Single by Michael Johnson

from the album The Michael Johnson Album
- B-side: "Two in Love"
- Released: April 1978
- Studio: Creative Workshop (Berry Hill, Tennessee)
- Genre: Soft rock
- Length: 2:59
- Label: EMI America
- Songwriter: Randy Goodrum
- Producers: Steve Gibson; Brent Maher;

Michael Johnson singles chronology
| "On the Road" (1973) | "Bluer Than Blue" (1978) | "Almost Like Being in Love" (1978) |

= Bluer Than Blue =

1978 song by Michael Johnson

"Bluer Than Blue" is a 1978 song recorded by Michael Johnson. The song was written by noted pop and country songwriter Randy Goodrum. Originally recorded as a demo, "Bluer Than Blue" was taken as the first single from Johnson's subsequent LP, The Michael Johnson Album. The song is from the point of view of a man who is in a failing relationship, and is trying to convince himself that his situation will improve once the one he loved moves on; however, it is evident by the lyrics to the song his efforts are thus far ineffective.

The song became the singer's first top 40 hit, reaching #12 on the Billboard Hot 100 chart in summer 1978. It also reached #10 on the Cash Box chart. It proved even more popular with adult contemporary radio stations, spending three weeks at #1 on the Easy Listening chart that same year. This was Johnson's highest-charting single on the Pop and Adult Contemporary charts. The song has become a well-known American 1970s soft rock single that continues to be played on radio stations.

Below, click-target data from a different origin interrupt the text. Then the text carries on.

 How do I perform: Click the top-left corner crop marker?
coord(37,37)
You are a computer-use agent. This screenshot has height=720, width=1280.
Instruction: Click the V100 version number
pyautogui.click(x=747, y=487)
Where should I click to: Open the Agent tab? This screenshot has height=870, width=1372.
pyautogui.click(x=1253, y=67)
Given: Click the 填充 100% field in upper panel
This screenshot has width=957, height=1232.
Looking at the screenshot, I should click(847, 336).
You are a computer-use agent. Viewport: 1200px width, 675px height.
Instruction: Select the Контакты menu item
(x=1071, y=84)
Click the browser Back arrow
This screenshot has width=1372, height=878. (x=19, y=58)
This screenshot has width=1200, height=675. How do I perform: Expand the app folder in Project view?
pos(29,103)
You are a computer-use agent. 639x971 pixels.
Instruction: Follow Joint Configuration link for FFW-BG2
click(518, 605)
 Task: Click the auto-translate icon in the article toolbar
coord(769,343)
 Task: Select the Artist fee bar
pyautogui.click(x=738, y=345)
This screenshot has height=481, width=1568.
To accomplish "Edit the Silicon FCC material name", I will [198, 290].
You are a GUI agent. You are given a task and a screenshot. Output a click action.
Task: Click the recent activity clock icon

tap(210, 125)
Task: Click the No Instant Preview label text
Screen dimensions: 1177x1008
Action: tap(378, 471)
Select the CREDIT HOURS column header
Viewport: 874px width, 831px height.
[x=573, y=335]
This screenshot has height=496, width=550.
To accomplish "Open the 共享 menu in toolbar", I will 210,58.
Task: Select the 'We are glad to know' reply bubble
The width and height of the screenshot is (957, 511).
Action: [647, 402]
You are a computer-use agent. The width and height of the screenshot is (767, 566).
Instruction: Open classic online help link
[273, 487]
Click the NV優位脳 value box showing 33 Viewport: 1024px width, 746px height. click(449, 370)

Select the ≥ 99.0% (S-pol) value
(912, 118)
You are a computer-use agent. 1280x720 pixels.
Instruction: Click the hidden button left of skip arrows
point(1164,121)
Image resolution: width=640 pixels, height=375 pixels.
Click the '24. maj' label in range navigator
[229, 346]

The single received generally favourable reviews at the time of its release. Cashbox Magazine described Johnson's work as "full of touching ballads with all the right production touches, subtle instrumentation and poignant vocals necessary to keep the tenderness from becoming insipid." In 1978, Johnson was quoted as saying, "I knew it was potentially a successful song but I didn't think it would go this far. It seemed, well, too mature. The experience of being married or living with someone is hard to identify with for younger people."

The music video for the Michael Johnson version of "Bluer Than Blue" was one of the first music videos played on the MTV cable channel when it launched in 1981.

==Cover versions==
- Singapore-born Anita Sarawak recorded this song in her album in 1979.
- Ruby Wilson recorded the song, which was later included in her 1981 album Ruby Wilson.
- Filipina singer Regine Velasquez recorded the song and was later included in her 1996 cover album Retro.
- In 1996, Barry Manilow covered the song on his album Summer of '78.
- Joel Palencia covered the song in early 2015.
- Nanci Griffith covered the song for her "Ruby's Torch" album.

==Chart performance==

===Weekly singles charts===

| Chart (1978) | Peak position |
|---|---|
| Canadian RPM Top Singles | 6 |
| Canadian RPM Adult Contemporary | 1 |
| New Zealand (RIANZ) | 24 |
| US Billboard Hot 100 | 12 |
| US Cash Box Top 100 | 10 |
| US Billboard Adult Contemporary | 1 |

===Year-end charts===

| Chart (1978) | Rank |
|---|---|
| US Billboard Hot 100 | 81 |
| US Cash Box | 78 |
| Canada RPM Top Singles | 47 |

==See also==
- List of number-one adult contemporary singles of 1978 (U.S.)